## Task objective
The answer is every line of the records that holds the word "icon", copied in full.

## Dataset records
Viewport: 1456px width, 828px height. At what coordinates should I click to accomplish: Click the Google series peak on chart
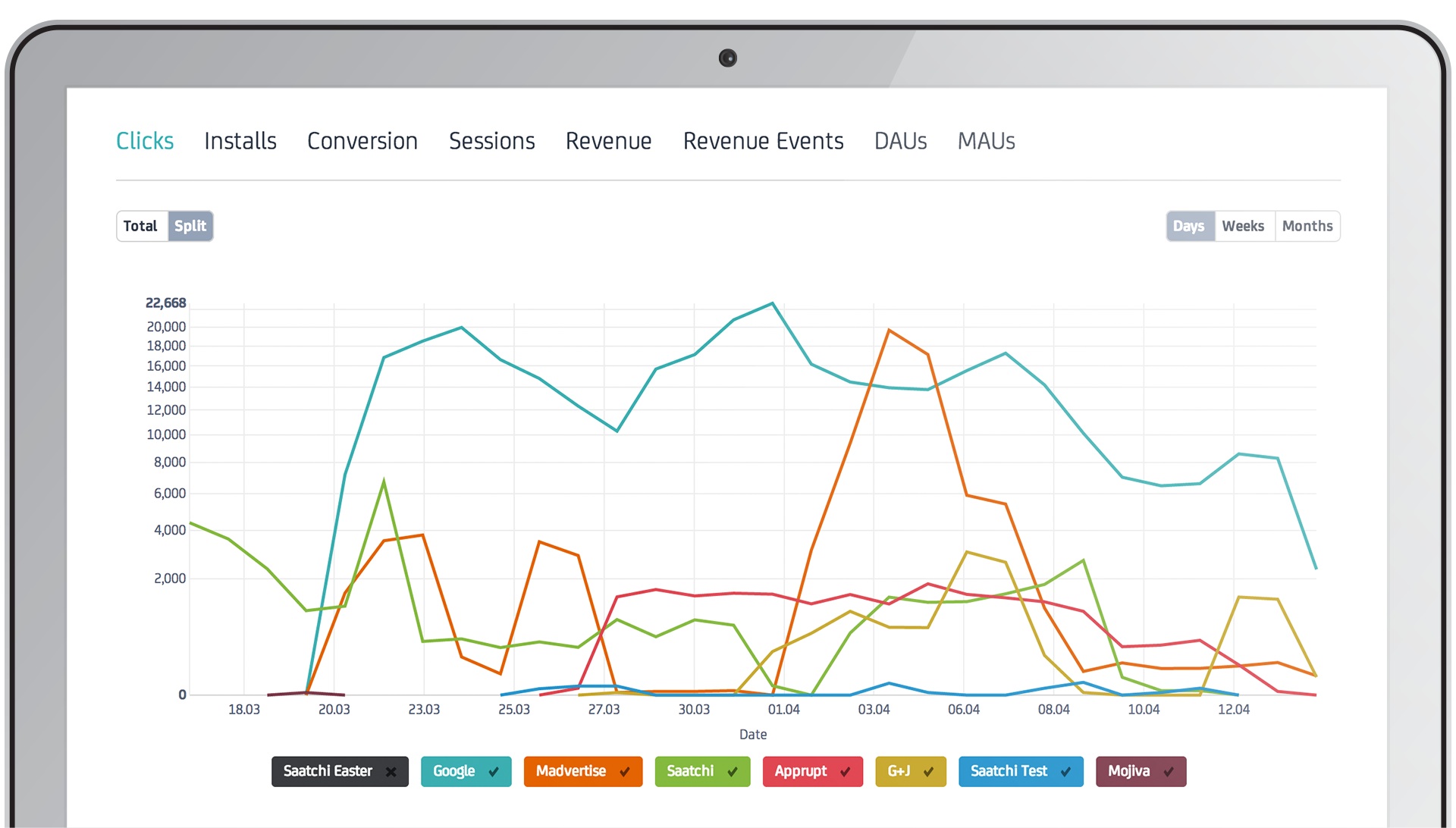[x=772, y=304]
==
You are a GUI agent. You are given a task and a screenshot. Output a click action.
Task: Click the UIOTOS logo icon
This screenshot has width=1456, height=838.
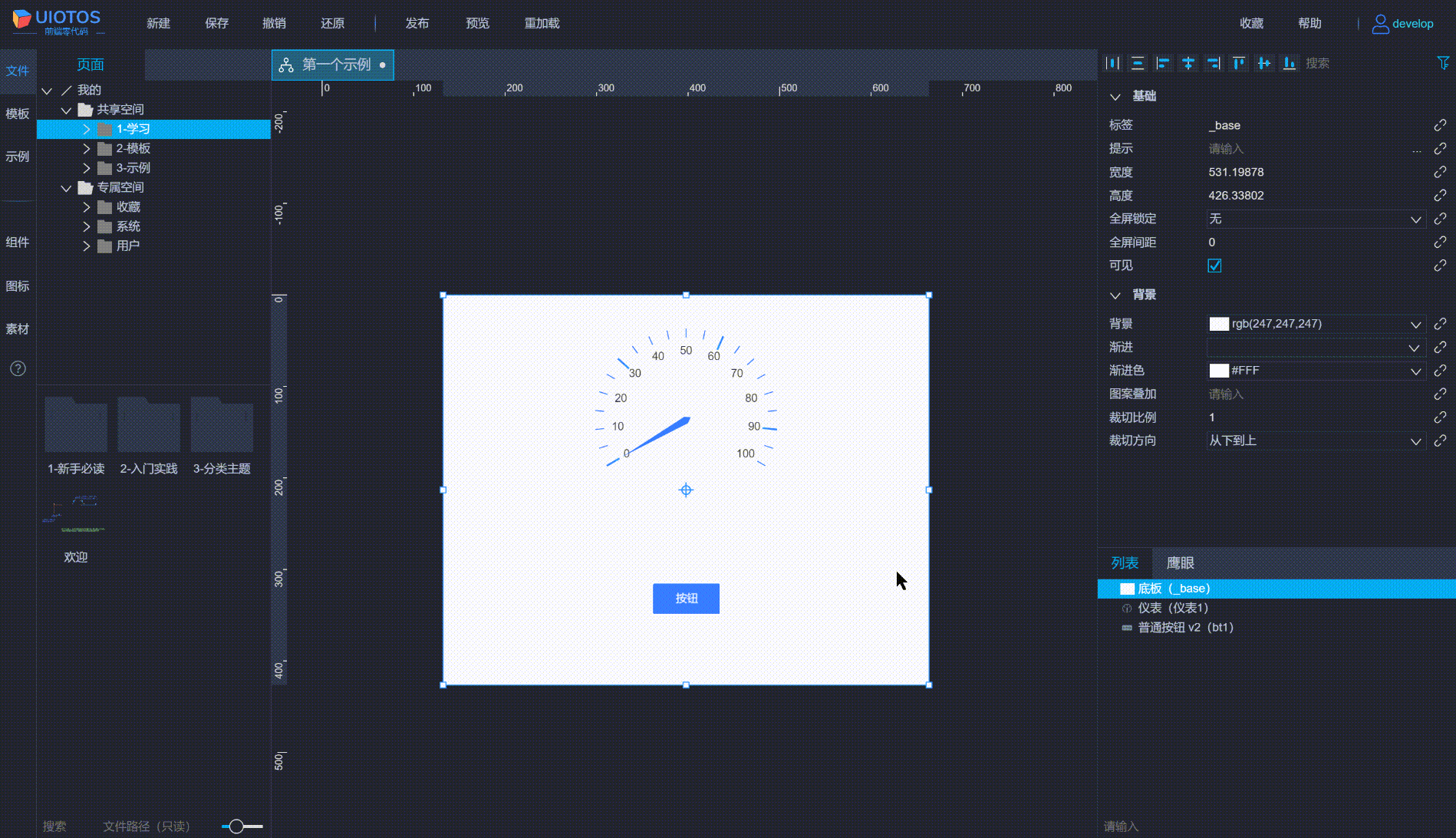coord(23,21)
---
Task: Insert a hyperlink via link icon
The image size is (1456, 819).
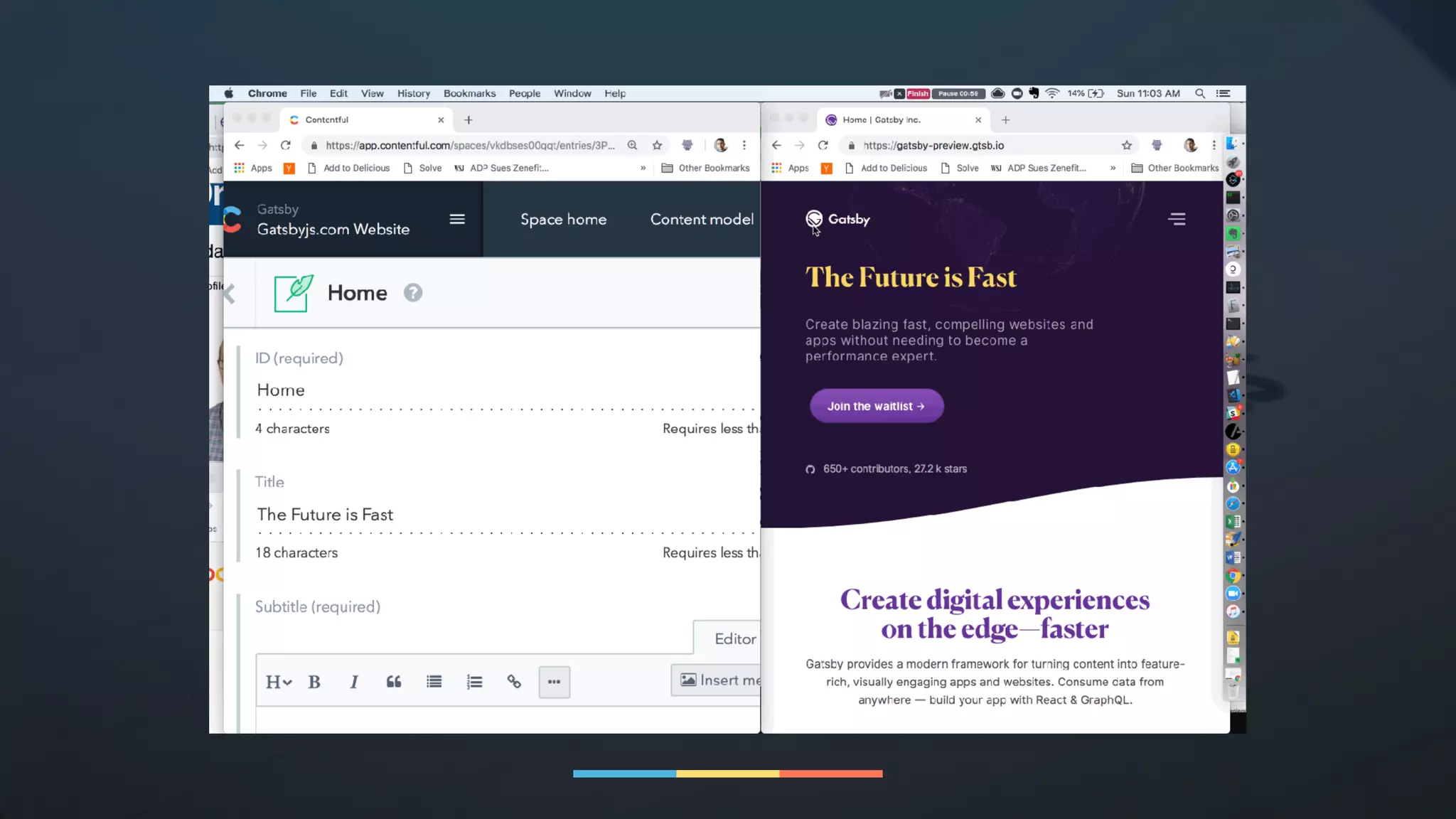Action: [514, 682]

## Task output
Task: Click the UIOTOS logo icon
Task: Insert a hyperlink via link icon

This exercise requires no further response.